How “Noise” Affects Our Judgment

From a Bookshelf interview by William Tipper and Taylor Cromwell  in the Wall Street Journal headlined “How ‘Noise’ Affects Our Judgment”:

In expertise we trust: Throughout business, science, medicine and the law, we count on the experience and training of those in carefully vetted roles to deliver consistent information and judgments. But what if we are, collectively, unable to spot the way human variability undermines that consistency?…What if, in our quest to make institutions free of unfair bias, we are overlooking an even wider cause of misinformation and injustice?

In “Noise: A Flaw in Human Judgment,” Daniel Kahneman, Olivier Sibony and Cass R. Sunstein explain how noise undermines the workings of professionals in fields such as medicine, law, and economics, while it interferes with tasks like hiring and evaluating personnel in every industry. Wherever there is judgment, they argue, there is noise—and we are largely unaware of its power….

Nobel Prize-winning psychologist and economist Daniel Kahneman and his co-authors, Olivier Sibony and Cass R. Sunstein, sat down to discuss the findings in their book. Here are a few excerpts from our conversation:

What is it like to perform a “noise audit” for an institution and how do people respond?

Daniel Kahneman: People are shocked because they don’t expect it. There is really a deep reason for the surprise that we experience when we are confronted with the actual amount of noise that exists. . .When I look at a problem, I see it and I see the solution to it and I have the sense that I see the world as it is, because that’s the way it is. . .we each have the conviction that we see the world correctly, that the world is as we see it, and therefore we expect the person next to us if we respect that person, we expect that person to see the world the way it is, which is the way I see it.

It’s sometimes called “naive realism”. . .each of us feels that we see the world as it really is, and therefore others must see it in the same way.

What was the role of noise in how institutions, governments, and public health experts responded to the pandemic?

Olivier Sibony: One thing that struck me is that for perhaps the first time we had a chance to see how a lot of different countries and sometimes a lot of different states or regions within those countries responded to essentially the same problem.

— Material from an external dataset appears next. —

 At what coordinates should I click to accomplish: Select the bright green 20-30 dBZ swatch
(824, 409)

That’s an opportunity we don’t very often get.

Sometimes there is an epidemic that strikes one country and we see how that country responds. And we can speculate that another country would have dealt with it differently. But it’s only speculation. Here, of course, there are local differences and circumstances, but by and large it was basically the same problem—to [compare] countries I know well—in Italy and in France, or in Germany and in France.

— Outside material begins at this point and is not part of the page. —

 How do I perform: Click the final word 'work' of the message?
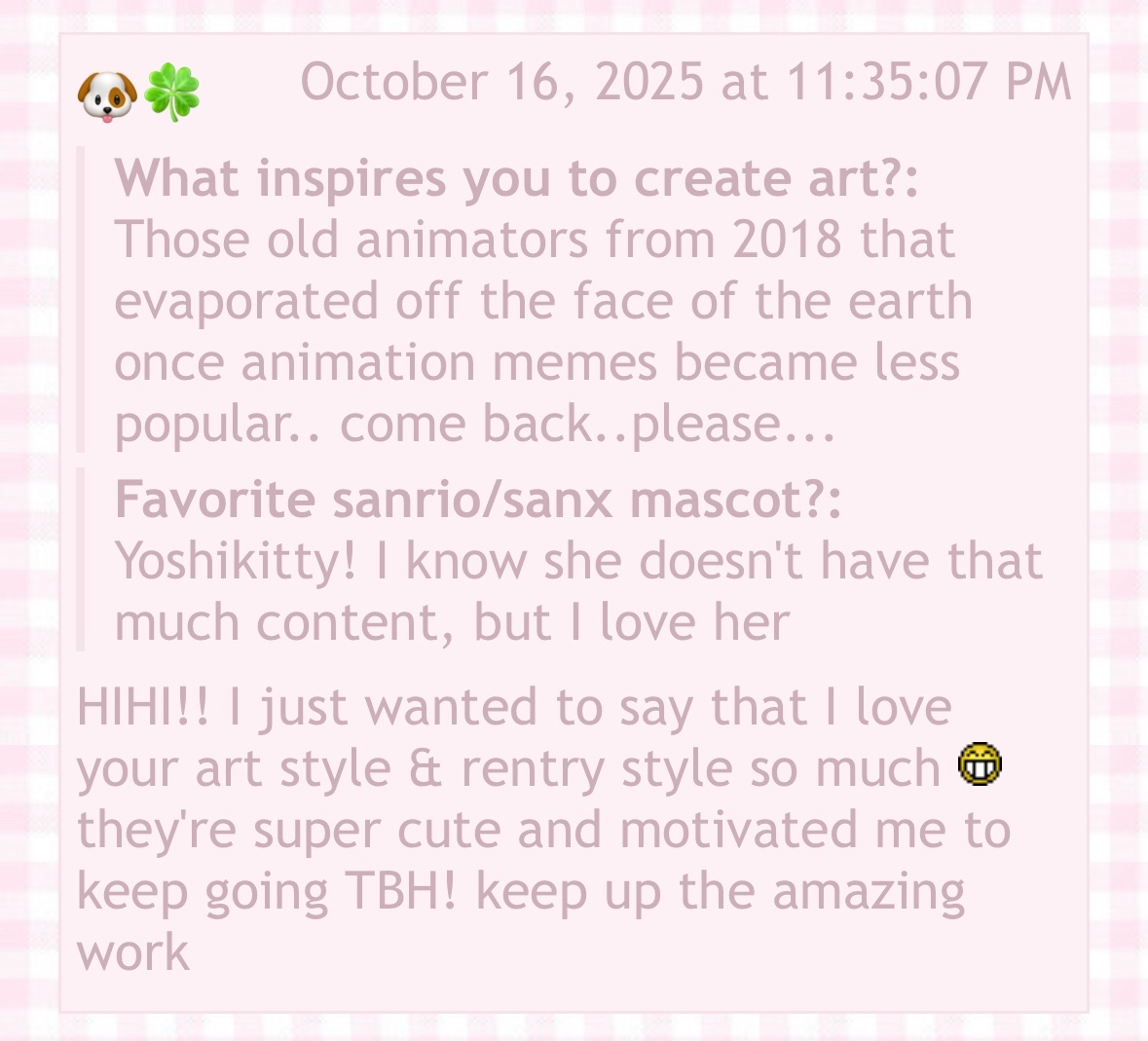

We could see that in both, on the overall handling of the crisis and on very specific topics like “How do we deal with a particular vaccine. . .when we discover. . .side effects,” the judgments that are made by different health authorities. . .in different countries can be radically different. That’s a very striking example of noise, and we can then speculate about all the reasons why there is this noise. But the key thing here is there is a lot of variability in those judgments that ideally should have been identical.

What’s an example where variability in judgment is useful and desirable in the context of business decision-making process?

Cass Sunstein: You’re deciding what to do with your company in the next month. You want a large number of independent views. People can have different perspectives and different bits of information to use as inputs [to] inform and improve decisions.

Olivier Sibony: Another example would be any kind of creative process or any kind of technological search. If you have three teams of engineers looking for the solution to a technology problem or to a research problem, you very much want them to take different avenues to try to solve that problem. The reason you want that is because at the end of that process there is going to be some sort of selection. You’re going to figure out what works and what doesn’t and because there is going to be a selection, variation is welcome.